The task: Print the part of the text-to-speech walkthrough below starting with "OpenAI's TTS is" and going on through "month for free.", copying it word for word.

Document passage:

API_KEY = os.getenv('API_KEY')

PROMPT_MESSAGES = [
    {
        "role": "user",
        "content": [
            "These are frames of a weather forecast video. Create a short voiceover script in the style of a narrator of a European weather map who is enthusiastic and engaging, mention activities to do in the sunny weather. Describe the weather conditions with excitement and energy, making it captivating for the viewers. Use no more than 100 words.",
            *map(lambda x: {"image": x, "resize": 768}, base64Frames[0::45]), # every 45th frame
        ],
    },
]
params = {
    "model": "gpt-4-vision-preview",
    "messages": PROMPT_MESSAGES,
    "api_key": API_KEY,
    "headers": {"Openai-Version": "2020-11-07"},
    "max_tokens": 500,
}

result = openai.ChatCompletion.create(**params)
print(result.choices[0].message.content)

Good evening, Europe! Are you ready for a sensational sunny splendor? 🌞 In the South, the sun reigns supreme with glorious highs of 34°C—perfect for an adventurous hike or a lazy beach day! Central regions, grab your sunglasses, as cheerful clouds make for splendid picnicking weather! 🥪🌳 Meanwhile, the North is getting a refreshing sprinkle, so why not dance in the rain or enjoy a cozy café afternoon? 💃☕ Everywhere you go, there are smiles and sunshine, and the great outdoors beckons! Embrace the warmth, Europe, and make the most of this absolutely stunning weather! Stay sun-kissed and sensational! ☀️🌷


## 4. Converting Text to Speech
After receiving the generated script from GPT-4, we use a `Text-to-Speech(TTS)` service to convert the text into an audio file. This involves sending a POST request to the TTS service's API, with the script as input, and specifying the desired voice model. The service returns an audio stream which we save as an MP3 file.

OpenAI's TTS is great and really easy to implement, but if you want to use better and more customisable TTS, I recommend using [ElevenLabs](https://elevenlabs.io/docs/introduction), or you can also use [Google Cloud Text-to-Speech](https://cloud.google.com/text-to-speech) which offers 1 million characters per month for free.

In [47]:
response = requests.post(
    "https://api.openai.com/v1/audio/speech",
    headers={
        "Authorization": f"Bearer {API_KEY}",
    },
    json={
        "model": "tts-1-hd-1106",
        "input": result.choices[0].message.content,
        "voice": "fable",
    },
)

audio = b""
for chunk in response.iter_content(chunk_size=1024 * 1024):
    audio += chunk
Audio(audio)

## 5. Saving and Playing the Audio
The MP3 audio stream is written to a local path file on the disk in `/data`.

In [55]:
with open('Additional_Projects/data/output.mp3', 'wb') as file:
    file.write(audio)

print("The MP3 file has been saved locally as 'Additional_Projects/data/output.mp3'.")

The MP3 file has been saved locally as 'data/output.mp3'.

Data extract:
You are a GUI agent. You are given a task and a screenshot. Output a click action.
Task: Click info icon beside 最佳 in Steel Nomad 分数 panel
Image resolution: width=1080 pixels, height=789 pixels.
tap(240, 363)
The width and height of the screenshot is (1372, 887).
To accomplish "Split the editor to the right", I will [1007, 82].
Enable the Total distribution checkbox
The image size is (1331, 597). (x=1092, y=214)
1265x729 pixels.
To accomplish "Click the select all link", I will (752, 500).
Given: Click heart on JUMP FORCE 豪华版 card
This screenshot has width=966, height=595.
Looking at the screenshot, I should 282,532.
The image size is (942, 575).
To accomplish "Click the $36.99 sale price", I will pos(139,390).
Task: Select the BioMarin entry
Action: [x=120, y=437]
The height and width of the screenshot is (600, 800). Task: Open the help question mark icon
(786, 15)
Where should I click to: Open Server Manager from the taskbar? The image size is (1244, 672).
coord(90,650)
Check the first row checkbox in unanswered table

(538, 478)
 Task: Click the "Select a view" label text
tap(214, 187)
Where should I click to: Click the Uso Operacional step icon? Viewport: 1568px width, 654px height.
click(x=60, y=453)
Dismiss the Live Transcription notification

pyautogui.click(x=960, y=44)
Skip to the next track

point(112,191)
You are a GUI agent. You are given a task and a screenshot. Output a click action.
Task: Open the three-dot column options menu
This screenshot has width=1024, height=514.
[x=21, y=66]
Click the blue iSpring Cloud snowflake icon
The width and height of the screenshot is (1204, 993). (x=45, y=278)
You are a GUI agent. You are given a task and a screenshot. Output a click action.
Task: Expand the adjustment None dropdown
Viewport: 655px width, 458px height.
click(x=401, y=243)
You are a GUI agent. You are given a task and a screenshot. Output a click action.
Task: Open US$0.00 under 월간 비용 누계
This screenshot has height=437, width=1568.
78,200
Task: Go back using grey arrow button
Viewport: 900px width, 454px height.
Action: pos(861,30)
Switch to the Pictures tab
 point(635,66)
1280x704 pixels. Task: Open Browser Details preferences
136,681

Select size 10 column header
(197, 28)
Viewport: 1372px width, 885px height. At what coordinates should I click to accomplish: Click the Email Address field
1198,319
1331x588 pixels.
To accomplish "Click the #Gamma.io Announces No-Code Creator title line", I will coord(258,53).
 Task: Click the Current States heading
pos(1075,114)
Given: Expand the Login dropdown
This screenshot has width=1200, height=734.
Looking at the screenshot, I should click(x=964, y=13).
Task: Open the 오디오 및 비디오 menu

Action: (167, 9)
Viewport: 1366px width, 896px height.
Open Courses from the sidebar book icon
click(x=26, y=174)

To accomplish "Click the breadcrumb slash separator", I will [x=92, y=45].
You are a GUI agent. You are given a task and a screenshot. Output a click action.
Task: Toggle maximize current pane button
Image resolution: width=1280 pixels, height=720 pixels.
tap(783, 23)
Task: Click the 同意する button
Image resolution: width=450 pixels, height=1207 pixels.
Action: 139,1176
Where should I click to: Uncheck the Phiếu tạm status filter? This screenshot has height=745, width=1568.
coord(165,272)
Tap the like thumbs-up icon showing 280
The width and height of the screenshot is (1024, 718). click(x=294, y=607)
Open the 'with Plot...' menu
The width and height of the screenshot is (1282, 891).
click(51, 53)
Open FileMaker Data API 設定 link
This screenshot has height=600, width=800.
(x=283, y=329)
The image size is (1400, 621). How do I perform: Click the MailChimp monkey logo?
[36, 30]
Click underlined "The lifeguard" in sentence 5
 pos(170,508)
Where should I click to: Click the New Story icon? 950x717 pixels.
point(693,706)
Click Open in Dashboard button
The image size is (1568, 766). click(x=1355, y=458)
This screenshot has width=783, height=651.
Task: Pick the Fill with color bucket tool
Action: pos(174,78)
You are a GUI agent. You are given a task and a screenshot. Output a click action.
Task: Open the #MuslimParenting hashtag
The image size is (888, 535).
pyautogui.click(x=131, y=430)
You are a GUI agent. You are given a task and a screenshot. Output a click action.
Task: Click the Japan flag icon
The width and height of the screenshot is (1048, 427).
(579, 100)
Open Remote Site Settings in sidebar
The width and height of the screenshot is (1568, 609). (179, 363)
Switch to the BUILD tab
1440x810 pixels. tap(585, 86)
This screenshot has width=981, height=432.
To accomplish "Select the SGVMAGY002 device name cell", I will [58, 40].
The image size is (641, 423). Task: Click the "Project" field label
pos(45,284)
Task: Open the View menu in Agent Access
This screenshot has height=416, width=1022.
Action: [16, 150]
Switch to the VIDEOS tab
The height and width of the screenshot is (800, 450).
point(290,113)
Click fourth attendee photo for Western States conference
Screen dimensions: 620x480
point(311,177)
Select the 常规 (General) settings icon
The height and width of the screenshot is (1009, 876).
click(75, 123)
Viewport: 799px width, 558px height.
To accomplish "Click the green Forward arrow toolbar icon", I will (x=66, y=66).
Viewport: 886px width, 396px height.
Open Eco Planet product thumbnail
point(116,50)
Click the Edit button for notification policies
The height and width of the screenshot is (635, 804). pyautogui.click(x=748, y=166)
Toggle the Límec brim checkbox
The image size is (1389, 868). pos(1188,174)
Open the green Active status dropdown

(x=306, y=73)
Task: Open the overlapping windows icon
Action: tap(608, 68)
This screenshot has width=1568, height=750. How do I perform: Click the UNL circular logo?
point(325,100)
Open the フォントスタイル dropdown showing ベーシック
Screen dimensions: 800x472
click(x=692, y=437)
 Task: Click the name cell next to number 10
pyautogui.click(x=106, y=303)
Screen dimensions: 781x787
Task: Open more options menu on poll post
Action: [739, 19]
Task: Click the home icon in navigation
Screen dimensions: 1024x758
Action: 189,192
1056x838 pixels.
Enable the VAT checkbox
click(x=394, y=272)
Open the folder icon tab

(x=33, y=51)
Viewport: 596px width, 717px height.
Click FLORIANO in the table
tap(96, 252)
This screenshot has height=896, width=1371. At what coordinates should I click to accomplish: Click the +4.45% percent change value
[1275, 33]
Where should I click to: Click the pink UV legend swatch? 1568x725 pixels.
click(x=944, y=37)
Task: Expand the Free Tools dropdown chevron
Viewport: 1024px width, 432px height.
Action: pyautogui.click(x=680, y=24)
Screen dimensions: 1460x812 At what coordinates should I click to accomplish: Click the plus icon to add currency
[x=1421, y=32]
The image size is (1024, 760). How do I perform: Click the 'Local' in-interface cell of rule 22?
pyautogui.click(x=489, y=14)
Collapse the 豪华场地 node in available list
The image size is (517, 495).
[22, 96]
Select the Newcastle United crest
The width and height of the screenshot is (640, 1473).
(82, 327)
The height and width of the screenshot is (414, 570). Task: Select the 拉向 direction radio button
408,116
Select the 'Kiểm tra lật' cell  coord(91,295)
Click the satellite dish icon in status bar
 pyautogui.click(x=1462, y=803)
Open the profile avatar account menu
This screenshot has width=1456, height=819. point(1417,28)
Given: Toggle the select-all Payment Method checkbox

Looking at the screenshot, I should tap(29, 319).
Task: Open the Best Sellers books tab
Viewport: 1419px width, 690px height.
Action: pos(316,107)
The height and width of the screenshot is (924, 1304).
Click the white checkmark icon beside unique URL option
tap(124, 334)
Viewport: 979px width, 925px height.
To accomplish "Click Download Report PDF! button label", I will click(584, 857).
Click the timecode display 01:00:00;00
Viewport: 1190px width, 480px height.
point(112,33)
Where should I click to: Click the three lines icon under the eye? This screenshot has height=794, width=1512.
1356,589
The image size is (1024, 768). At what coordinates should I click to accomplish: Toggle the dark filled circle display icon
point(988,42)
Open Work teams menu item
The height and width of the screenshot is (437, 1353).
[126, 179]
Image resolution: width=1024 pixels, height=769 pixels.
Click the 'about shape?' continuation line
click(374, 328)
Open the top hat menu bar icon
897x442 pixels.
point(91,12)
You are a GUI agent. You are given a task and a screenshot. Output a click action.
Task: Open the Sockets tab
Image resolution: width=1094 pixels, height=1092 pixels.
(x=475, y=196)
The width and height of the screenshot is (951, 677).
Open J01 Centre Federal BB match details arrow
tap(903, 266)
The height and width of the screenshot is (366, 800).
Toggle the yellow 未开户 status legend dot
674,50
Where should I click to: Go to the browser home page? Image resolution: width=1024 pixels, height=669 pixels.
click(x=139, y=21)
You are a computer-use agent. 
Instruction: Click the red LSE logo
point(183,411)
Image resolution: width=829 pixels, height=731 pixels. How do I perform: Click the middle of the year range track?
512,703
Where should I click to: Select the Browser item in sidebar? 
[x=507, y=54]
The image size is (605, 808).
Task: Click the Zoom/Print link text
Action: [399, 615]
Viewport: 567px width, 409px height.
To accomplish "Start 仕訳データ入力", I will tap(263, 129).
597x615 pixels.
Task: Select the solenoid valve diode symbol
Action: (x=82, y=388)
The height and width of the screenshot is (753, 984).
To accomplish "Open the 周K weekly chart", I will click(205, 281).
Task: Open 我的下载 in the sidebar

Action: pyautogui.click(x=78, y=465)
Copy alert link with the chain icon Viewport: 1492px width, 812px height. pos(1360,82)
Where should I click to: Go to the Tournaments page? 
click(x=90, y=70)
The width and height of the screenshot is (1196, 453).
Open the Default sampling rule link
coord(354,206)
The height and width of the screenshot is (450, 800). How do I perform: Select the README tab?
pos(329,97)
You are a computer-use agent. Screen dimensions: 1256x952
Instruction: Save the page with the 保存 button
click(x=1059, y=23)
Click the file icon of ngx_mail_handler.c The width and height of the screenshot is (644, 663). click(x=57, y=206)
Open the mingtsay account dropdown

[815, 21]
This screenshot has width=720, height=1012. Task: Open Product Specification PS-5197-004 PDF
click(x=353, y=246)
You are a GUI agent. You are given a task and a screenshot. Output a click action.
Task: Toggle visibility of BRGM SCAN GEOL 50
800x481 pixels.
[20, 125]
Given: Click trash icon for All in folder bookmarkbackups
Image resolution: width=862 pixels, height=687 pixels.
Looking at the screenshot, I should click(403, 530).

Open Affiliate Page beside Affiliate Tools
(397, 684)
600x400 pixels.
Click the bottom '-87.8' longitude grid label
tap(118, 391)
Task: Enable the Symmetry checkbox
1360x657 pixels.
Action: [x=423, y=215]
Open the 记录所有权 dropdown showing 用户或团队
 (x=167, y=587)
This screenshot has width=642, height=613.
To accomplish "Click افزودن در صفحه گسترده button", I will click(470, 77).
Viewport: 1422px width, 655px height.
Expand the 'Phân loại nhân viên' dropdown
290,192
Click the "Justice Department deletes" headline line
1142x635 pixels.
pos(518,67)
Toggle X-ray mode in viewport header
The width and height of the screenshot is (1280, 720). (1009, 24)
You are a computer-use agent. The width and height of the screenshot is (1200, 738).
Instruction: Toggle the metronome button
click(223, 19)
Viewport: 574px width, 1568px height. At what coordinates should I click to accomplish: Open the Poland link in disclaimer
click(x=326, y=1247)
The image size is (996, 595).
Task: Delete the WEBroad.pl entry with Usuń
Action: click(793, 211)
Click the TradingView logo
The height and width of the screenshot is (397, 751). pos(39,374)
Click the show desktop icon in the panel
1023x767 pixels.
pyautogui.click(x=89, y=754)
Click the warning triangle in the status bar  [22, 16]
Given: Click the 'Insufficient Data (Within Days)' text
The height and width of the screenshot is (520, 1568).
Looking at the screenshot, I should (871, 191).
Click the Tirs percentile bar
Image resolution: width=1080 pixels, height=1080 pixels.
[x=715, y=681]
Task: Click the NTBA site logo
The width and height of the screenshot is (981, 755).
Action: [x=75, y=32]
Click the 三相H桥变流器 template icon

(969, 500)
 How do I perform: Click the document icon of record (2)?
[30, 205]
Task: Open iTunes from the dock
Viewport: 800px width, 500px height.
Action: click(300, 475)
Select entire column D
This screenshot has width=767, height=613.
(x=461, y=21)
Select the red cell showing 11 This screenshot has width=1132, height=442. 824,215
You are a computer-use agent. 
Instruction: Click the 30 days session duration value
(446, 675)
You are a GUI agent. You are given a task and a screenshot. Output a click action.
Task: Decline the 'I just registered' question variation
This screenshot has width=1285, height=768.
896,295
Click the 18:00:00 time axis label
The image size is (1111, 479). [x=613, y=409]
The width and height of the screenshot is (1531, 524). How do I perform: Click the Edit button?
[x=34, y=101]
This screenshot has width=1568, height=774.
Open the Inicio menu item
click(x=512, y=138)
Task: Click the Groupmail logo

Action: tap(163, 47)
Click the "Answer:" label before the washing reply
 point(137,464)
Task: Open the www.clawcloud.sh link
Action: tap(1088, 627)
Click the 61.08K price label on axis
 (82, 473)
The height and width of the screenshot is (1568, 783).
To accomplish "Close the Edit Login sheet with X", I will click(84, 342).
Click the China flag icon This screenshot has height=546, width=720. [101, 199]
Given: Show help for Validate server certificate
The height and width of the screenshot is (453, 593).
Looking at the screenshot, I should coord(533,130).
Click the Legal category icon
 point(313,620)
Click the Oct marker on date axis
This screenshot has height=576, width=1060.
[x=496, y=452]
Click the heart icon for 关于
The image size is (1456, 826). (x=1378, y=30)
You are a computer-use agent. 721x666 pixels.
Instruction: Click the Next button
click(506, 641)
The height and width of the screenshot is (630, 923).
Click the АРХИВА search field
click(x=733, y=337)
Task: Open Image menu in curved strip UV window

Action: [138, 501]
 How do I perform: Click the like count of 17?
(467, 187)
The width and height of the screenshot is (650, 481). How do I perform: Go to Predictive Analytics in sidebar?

Task solution:
OpenAI's TTS is great and really easy to implement, but if you want to use better and more customisable TTS, I recommend using [ElevenLabs](https://elevenlabs.io/docs/introduction), or you can also use [Google Cloud Text-to-Speech](https://cloud.google.com/text-to-speech) which offers 1 million characters per month for free.